Biocompatibility and antibacterial properties of zinc-ion implantation on titanium

This study investigated the antibacterial activity and cell adhesion of commercially pure titanium (Ti) surfaces modified by zinc plasma immersion ion implantation (Zn-PIII) treatments for dental implant application. An X-ray photoelectron spectrometer, atomic force microscope, and scanning electron microscope were utilized to analyze the chemical composition and surface topography of Zn-PIII Ti specimens. Porphyromonas gingivalis (P.gingivalis), common oral bacteria which often cause complications in combination with dental implantation, were seeded onto the modified Ti surfaces for 48h in order to study the antibacterial effect of the surface. The attachment and proliferation of murine osteoblasts (MC3T3-E1) on the Zn-PIII Ti surface were investigated using acridine orange fluorescence staining and a scanning electron microscope. The results showed that the Zn-PIII treatment influenced the surface topography of the Ti specimens, and that Zn singles on Zn-PIII-treated Ti surfaces increased with increased Zn-implanted time.

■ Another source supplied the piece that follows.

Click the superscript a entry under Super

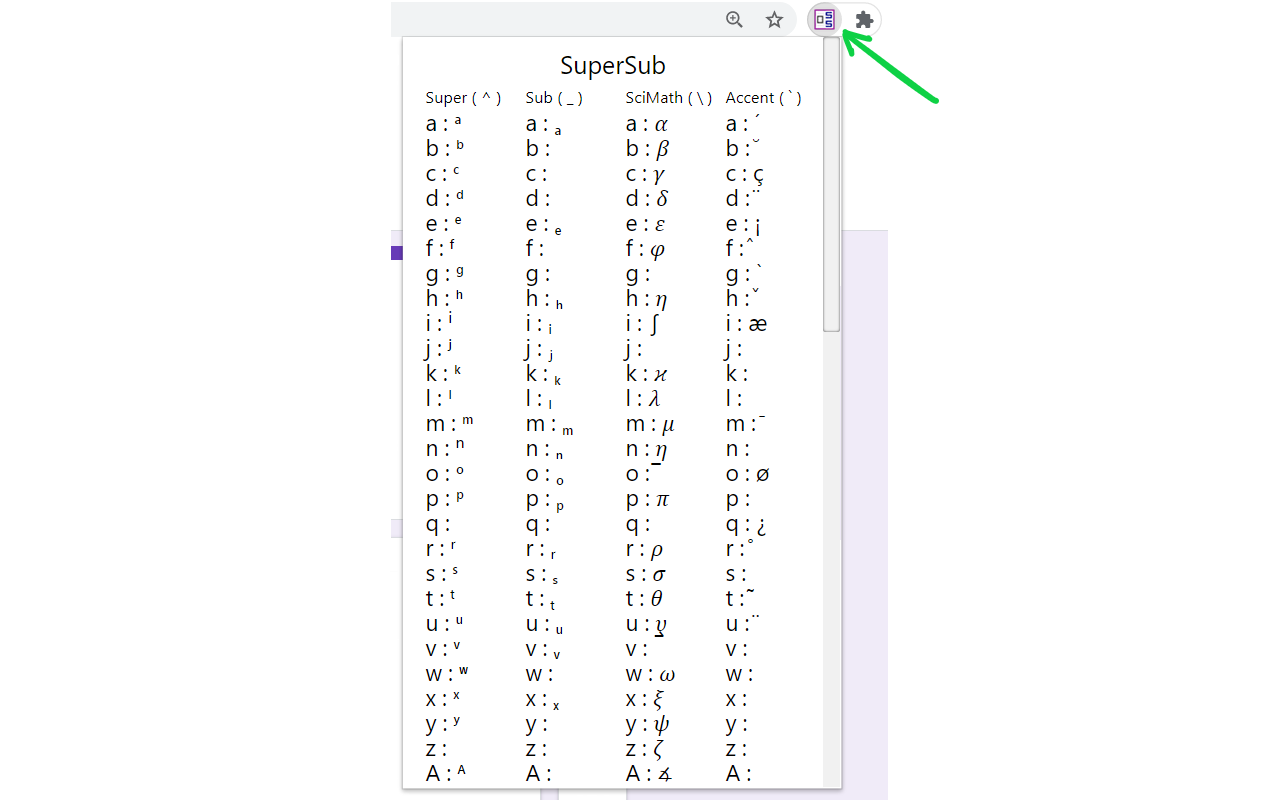(442, 123)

The numbers of bacteria that adhered to Zn-PIII-treated Ti surfaces were significantly less than for untreated Ti, and gradually decreased with increasing Zn concentration. In addition, the adhesion and proliferation of MC3T3-E1 on Ti were improved by Zn-PIII treatment (p < 0.05). The results suggest that the Zn-PIII modified surface-layer-formed Ti could consequently restrain bacterial adhesion of P. gingivalis, and could enhance the cell proliferation and adhesion to Ti surfaces for dental implant application.